共研磨法提高兰索拉唑的溶出度

Improvement of Dissolution of Lansoprazole by Co-grinding Method

采用共研磨法分别制备兰索拉唑与β-环糊精(β-CD)、低取代羟丙纤维素(L-HPC)、羟丙甲纤维素(HPMC)、聚乙烯吡咯烷酮(PVP)、交联聚维酮(PVPP)、聚乙二醇(PEG)6000或壳聚糖(1:1)的共研磨物,测定了原药、物理混合物和共研磨物的溶出度,并用差示扫描量热法和X-射线衍射法鉴别药物在共研磨物中的存在状态。测定了兰索拉唑原药、物理混合物和共研磨物于室温放置6个月后的含量和溶出度,考察共研磨样品的稳定性。结果表明,兰索拉唑与β-CD、L-HPC、HPMC、PVP和壳聚糖的共研磨物的溶出度较兰索拉唑原药有显著提高,且稳定性较好。

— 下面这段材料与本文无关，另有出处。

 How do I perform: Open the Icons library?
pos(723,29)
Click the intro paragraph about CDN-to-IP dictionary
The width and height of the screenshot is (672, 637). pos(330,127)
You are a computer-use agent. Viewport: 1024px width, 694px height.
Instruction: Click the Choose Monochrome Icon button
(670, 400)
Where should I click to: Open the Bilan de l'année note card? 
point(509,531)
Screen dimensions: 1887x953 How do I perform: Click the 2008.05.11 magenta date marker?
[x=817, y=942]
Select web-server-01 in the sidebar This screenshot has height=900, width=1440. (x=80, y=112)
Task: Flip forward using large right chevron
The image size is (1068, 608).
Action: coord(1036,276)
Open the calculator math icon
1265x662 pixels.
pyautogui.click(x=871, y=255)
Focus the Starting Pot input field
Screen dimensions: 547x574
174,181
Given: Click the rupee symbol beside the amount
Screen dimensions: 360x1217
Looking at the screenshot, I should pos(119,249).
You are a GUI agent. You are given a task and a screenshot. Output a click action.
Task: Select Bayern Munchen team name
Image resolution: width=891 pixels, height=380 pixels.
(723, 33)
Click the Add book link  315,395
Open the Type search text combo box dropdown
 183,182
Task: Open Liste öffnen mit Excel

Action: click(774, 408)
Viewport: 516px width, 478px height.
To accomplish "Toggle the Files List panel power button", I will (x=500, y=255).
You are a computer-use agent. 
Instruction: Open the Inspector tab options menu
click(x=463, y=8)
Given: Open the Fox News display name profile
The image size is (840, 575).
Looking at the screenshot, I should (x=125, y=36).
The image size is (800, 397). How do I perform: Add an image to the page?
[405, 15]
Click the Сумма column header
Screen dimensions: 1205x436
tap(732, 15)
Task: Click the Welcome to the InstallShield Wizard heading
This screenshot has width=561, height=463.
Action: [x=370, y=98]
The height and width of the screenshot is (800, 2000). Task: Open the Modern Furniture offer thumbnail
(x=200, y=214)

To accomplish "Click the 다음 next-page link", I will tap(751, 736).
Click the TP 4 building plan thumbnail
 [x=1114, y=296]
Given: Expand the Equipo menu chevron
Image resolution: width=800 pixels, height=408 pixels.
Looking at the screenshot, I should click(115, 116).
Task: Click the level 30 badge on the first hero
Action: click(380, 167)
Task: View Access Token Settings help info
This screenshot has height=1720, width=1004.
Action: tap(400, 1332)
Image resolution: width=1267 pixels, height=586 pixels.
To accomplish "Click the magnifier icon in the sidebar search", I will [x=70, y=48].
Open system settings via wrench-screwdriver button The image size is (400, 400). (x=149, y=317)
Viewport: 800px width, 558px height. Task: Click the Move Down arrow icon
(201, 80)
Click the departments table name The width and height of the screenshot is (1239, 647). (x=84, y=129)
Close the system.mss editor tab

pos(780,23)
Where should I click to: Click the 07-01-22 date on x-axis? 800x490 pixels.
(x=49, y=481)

The different co-ground mixtures of lansoprazole and β-cyclodextrin （β-CD）, low-substituted hydroxypropyl cellulose （L-HPC）, hyprornellose （HPMC）, polyvinylpyrrolidone （PVP）, polyvinylpolypyrrolidone （PVPP）, polyethylene glycol （PEG） 6000 or chitosan were prepared by co-grinding method with the ratio of 1 ： 1. The dissolution rates of bulk drug, physical mixtures and co-ground mixtures were determined. The phase of lansoprazole in the above mixtures was analyzed by DSC and X-ray diffraction. The drug content and dissolution of the samples stored at room temperature for six months were also investigated to evaluate the stability of the co-ground mixtures. The results showed that the dissolution rates of lansoprazole from the co-grotmd mixtures of β-CD, L-HPC, HPMC, PVP or chitosan were significantly increased compared with the bulk drug. And these co-ground mixtures had good stability.